• Excerpt provided:
Blockware Intelligence Newsletter: Week 6

Weekly market overview featuring a section on macro written by a special guest author

Dear readers,

Hope all is well. We’re going to dive into our usual on-chain analysis and Bitcoin-related equity analysis for the week, but first, we have a special guest writer covering macro for this letter, my good friend Nik Bhatia. Nik is widely known for his book Layered Money but has recently launched his own newsletter titled, “The Bitcoin Layer”. A link to his NL can be found below his writing. Let’s dive in, hope you enjoy! Here’s Nik:

Macro Overview

Over the years, Bitcoin has battled a narrative of equity-market correlation. Rightfully so, as the pandemic crash of March 2020 showed: Bitcoin can definitely act like a risk-on/risk-off asset. On the currency side, the Bitcoin price has also periodically correlated with the Chinese yuan due to capital fleeing the country. However, it’s most fair to say that Bitcoin is its own beast and doesn’t derive correlation from other asset classes. As a commodity, it has its own features, characteristics, and internals that drive underlying valuation. Nevertheless, Bitcoin responds to the global macro environment and is itself a product of it, and therefore we must watch themes that contribute to the underlying thesis of a long Bitcoin position, namely themes of financial market fragility. Today, we’ll discuss the dollar and China.

• Collected data:

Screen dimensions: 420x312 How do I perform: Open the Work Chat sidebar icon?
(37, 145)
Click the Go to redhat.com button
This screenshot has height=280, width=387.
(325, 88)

• Exercise instructions: Print the part of the Blockware newsletter that begins with the words containing "Over the years, Bitcoin" and ends with "dollar and China.". The data here is separate material with no connection to the newsletter.

• Task response:
Over the years, Bitcoin has battled a narrative of equity-market correlation. Rightfully so, as the pandemic crash of March 2020 showed: Bitcoin can definitely act like a risk-on/risk-off asset. On the currency side, the Bitcoin price has also periodically correlated with the Chinese yuan due to capital fleeing the country. However, it’s most fair to say that Bitcoin is its own beast and doesn’t derive correlation from other asset classes. As a commodity, it has its own features, characteristics, and internals that drive underlying valuation. Nevertheless, Bitcoin responds to the global macro environment and is itself a product of it, and therefore we must watch themes that contribute to the underlying thesis of a long Bitcoin position, namely themes of financial market fragility. Today, we’ll discuss the dollar and China.